╭──

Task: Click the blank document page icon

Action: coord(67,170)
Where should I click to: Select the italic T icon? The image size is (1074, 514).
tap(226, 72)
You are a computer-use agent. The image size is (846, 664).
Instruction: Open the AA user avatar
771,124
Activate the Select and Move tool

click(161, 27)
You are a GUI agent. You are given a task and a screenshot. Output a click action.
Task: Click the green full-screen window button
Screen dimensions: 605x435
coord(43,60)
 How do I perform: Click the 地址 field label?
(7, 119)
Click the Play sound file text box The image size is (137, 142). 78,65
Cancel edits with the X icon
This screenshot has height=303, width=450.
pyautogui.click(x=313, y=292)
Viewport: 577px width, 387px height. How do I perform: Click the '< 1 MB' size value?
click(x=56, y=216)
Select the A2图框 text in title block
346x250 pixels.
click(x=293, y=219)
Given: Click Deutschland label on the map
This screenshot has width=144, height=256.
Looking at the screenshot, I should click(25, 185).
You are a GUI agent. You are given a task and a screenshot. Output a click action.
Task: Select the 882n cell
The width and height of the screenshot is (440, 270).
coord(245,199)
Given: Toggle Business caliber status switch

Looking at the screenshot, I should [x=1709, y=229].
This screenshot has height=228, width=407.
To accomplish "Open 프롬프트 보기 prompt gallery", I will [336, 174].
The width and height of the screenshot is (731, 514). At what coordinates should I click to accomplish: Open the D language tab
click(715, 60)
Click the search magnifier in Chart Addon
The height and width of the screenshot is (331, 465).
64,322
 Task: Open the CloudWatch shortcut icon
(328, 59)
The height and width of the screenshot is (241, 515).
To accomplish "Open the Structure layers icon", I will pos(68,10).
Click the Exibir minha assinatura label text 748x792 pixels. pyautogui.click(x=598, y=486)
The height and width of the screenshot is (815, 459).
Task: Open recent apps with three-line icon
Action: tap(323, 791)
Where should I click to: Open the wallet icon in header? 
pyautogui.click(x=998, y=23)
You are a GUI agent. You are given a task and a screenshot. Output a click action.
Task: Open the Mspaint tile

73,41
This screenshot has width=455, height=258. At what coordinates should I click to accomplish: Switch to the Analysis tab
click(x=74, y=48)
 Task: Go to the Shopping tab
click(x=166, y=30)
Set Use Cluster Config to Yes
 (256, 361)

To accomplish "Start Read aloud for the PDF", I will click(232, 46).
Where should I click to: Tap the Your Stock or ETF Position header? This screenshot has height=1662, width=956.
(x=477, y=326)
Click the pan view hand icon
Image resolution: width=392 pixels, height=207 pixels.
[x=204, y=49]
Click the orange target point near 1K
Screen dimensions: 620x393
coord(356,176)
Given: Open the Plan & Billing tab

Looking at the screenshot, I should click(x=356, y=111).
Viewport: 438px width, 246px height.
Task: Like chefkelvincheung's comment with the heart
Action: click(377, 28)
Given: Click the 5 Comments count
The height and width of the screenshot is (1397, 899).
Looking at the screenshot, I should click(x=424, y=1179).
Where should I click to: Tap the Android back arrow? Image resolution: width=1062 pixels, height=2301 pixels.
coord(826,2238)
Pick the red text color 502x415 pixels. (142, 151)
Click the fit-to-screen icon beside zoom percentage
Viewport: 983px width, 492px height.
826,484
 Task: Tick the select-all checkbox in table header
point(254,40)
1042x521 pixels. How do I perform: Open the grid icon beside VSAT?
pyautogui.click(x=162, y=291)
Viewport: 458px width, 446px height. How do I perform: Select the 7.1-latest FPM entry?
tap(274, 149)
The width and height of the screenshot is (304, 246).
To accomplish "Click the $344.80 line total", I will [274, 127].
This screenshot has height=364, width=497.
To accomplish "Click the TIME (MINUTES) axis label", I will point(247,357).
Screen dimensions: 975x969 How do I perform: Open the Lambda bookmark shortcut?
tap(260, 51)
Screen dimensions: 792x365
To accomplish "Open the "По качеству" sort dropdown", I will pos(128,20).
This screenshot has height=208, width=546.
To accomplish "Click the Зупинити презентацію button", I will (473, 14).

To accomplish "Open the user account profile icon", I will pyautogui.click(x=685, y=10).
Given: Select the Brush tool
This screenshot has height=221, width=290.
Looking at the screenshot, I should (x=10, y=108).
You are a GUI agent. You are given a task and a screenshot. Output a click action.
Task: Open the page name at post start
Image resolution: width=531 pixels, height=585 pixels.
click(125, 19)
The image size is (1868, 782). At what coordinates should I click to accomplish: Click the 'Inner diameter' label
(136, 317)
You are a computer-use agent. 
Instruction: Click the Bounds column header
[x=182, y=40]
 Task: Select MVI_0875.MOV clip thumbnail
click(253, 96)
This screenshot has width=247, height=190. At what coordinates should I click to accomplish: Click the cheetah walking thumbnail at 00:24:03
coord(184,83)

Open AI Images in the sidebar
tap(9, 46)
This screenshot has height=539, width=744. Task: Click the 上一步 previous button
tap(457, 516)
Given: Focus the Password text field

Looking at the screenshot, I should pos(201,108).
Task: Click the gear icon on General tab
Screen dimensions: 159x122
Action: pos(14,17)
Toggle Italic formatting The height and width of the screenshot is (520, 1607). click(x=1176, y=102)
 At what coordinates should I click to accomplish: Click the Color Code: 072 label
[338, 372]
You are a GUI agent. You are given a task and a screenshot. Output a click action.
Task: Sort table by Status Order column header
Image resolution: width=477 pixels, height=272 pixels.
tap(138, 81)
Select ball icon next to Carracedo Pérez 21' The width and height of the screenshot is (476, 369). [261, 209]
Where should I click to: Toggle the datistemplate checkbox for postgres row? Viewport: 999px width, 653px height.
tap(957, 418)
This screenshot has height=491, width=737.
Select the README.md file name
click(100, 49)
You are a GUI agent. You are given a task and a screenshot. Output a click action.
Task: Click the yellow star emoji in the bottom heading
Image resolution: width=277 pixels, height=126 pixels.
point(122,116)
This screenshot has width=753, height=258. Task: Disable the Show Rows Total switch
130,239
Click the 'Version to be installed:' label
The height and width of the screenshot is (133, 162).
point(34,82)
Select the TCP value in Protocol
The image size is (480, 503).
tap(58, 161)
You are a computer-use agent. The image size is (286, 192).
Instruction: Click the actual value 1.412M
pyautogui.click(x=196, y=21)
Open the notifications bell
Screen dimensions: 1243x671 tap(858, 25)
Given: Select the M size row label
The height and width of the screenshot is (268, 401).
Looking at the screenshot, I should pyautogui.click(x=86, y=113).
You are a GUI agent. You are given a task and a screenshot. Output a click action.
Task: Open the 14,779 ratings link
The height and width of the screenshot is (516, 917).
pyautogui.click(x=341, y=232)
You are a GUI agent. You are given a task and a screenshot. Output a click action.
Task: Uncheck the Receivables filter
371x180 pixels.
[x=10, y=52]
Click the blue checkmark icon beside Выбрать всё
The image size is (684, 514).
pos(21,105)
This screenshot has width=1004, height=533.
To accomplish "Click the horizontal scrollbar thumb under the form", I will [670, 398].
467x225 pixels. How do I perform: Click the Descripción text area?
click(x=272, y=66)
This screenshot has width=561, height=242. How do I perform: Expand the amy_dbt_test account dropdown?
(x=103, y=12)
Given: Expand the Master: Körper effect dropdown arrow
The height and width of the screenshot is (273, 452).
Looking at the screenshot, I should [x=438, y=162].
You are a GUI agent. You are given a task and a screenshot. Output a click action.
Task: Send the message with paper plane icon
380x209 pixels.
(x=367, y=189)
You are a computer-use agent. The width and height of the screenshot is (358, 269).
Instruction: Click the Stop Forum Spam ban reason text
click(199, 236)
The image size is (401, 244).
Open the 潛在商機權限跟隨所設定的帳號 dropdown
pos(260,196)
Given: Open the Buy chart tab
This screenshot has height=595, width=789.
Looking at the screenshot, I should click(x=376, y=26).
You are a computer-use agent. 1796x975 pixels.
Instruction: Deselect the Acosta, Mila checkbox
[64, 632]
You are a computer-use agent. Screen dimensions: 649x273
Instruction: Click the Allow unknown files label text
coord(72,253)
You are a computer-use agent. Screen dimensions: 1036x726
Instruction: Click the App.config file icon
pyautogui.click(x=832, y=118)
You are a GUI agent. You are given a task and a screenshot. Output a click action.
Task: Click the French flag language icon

╰──

Write out, unaltered, the lines from the opening of the listing through the line that includes "You are a computer-use agent. The image size is (846, 664).".

- Solution to this problem
Task: Click the blank document page icon

Action: coord(67,170)
Where should I click to: Select the italic T icon? The image size is (1074, 514).
tap(226, 72)
You are a computer-use agent. The image size is (846, 664).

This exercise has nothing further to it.